Belvedere Garden (麗城花園) is one of the largest-scale private housing estates in Tsuen Wan, New Territories, Hong Kong, located at the seaside of Tsuen Wan West.

Developed by Cheung Kong Holdings, it comprises 6,016 flats in 19 high rise residential towers developed in 3 phases. It was designed to be a self-contained community and was designed with a shopping arcade and a wet market.

==History==
The estate was completed between 1987 and 1991.
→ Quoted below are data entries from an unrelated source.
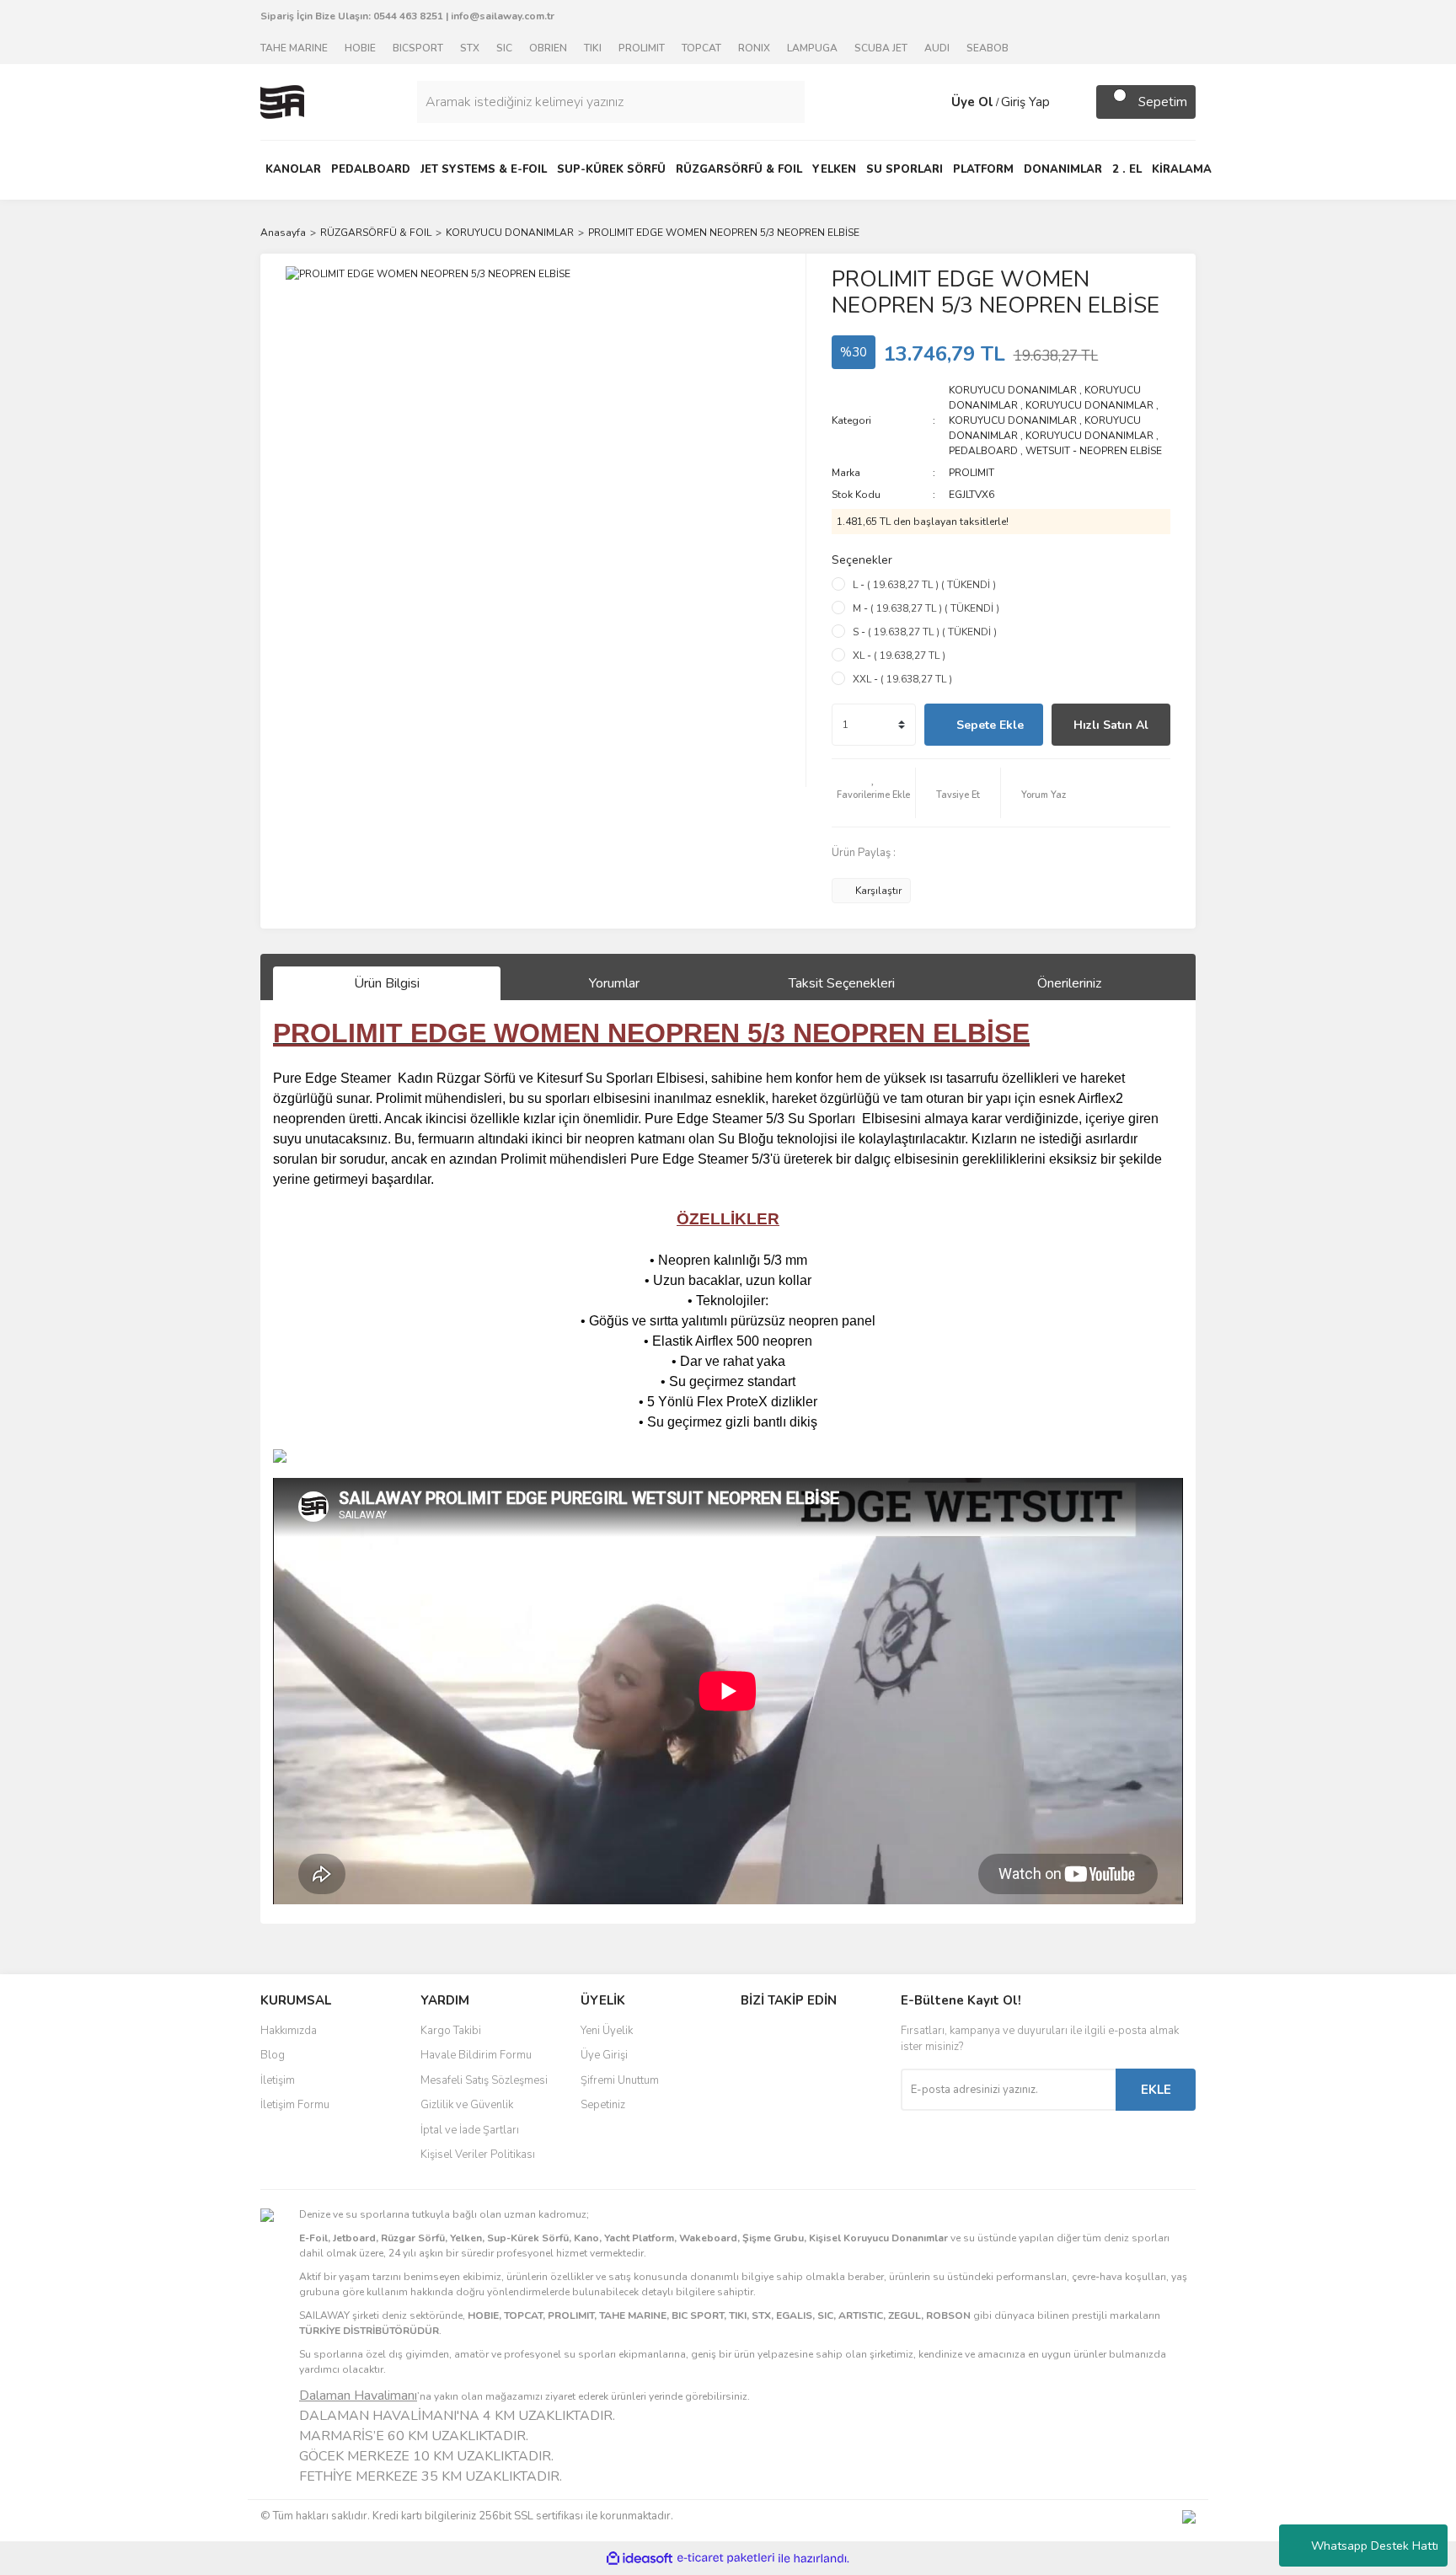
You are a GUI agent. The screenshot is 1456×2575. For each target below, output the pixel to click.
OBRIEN (548, 48)
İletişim (277, 2080)
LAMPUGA (812, 48)
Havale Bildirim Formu (476, 2055)
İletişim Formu (294, 2104)
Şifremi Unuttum (620, 2080)
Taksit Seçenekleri (842, 983)
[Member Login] (934, 102)
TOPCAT (701, 48)
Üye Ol (972, 102)
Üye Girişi (604, 2055)
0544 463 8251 (408, 16)
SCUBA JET (880, 48)
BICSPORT (418, 48)
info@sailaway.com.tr (502, 16)
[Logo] (282, 101)
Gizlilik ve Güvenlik (466, 2104)
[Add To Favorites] (874, 793)
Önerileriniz (1069, 983)
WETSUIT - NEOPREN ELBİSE (1093, 451)
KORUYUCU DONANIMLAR (1013, 390)
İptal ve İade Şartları (469, 2130)
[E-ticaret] (726, 2558)
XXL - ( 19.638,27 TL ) (902, 679)
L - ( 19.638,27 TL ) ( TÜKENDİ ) (924, 585)
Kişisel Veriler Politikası (477, 2154)
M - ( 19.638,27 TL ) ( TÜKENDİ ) (926, 608)
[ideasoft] (639, 2559)
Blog (272, 2055)
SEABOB (987, 48)
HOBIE (360, 48)
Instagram (796, 2071)
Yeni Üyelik (607, 2030)
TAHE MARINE (294, 48)
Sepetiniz (603, 2104)
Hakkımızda (288, 2030)
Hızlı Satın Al (1110, 725)
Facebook (796, 2036)
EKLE (1156, 2089)
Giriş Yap (1025, 102)
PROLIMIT (641, 48)
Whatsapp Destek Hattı (1374, 2546)
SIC (504, 48)
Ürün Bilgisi (387, 983)
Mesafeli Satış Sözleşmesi (484, 2080)
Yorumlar (614, 983)
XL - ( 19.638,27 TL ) (899, 655)
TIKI (593, 48)
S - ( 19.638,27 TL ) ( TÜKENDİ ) (925, 632)
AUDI (937, 48)
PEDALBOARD (983, 451)
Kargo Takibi (450, 2030)
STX (469, 48)
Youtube (796, 2107)
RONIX (754, 48)
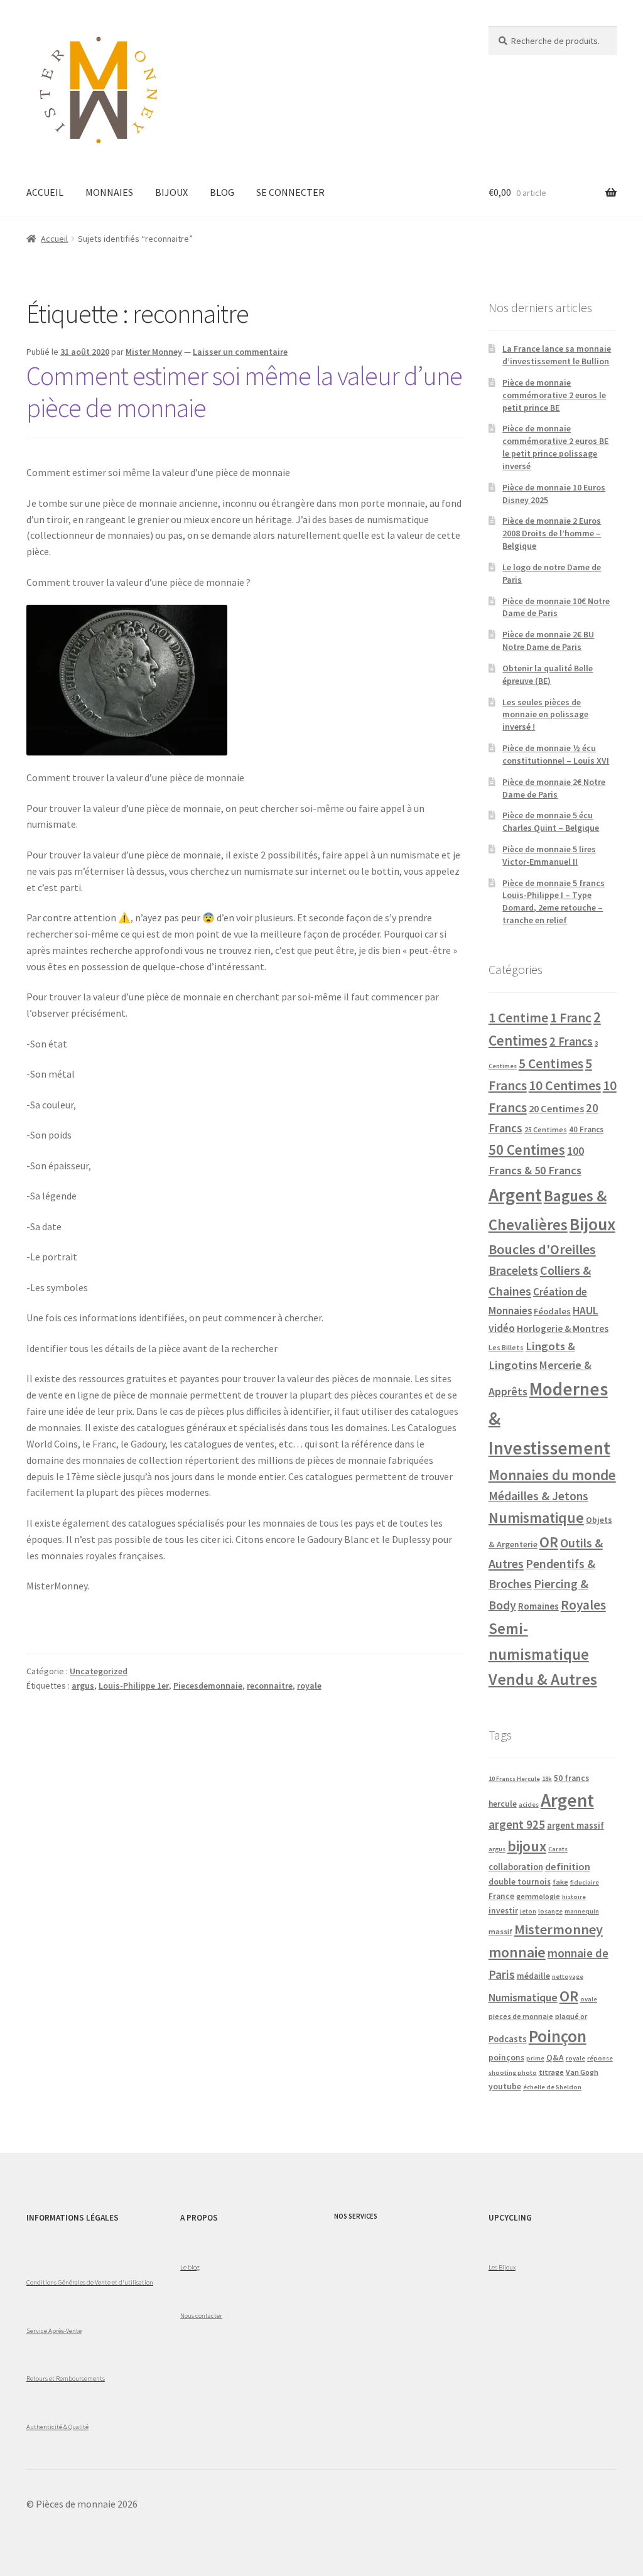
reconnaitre (270, 1685)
In 2001, the Hang Seng Bank branch at the estate was robbed by Tsui Po-ko, a police officer.

==Demographics==
According to the 2016 by-census, Belvedere Garden had a population of 18,745. The median age was 43.1 and the majority of residents (92.6 per cent) were of Chinese ethnicity. The average household size was 3.2 people. The median monthly household income of all households (i.e. including both economically active and inactive households) was HK$47,500.

==Politics==
For the 2019 District Council election, the estate fell within two constituencies. Phase 1 and Phase 2 are located in the Lai To constituency, which was formerly represented by Ronald Tse Man-chak until July 2021, while Phase 3 falls within the Tsuen Wan West constituency, which was formerly represented by Angus Yick Shing-chung until July 2021.

==Education==
Belvedere Garden is in Primary One Admission (POA) School Net 62, which includes schools in Tsuen Wan and areas nearby. The net includes multiple aided schools and one government school, Hoi Pa Street Government Primary School.

==Covid Pandemic==
Block 4, Belvedere Garden Phase 2 was placed under lockdown on 19 April 2021 for mandatory testing.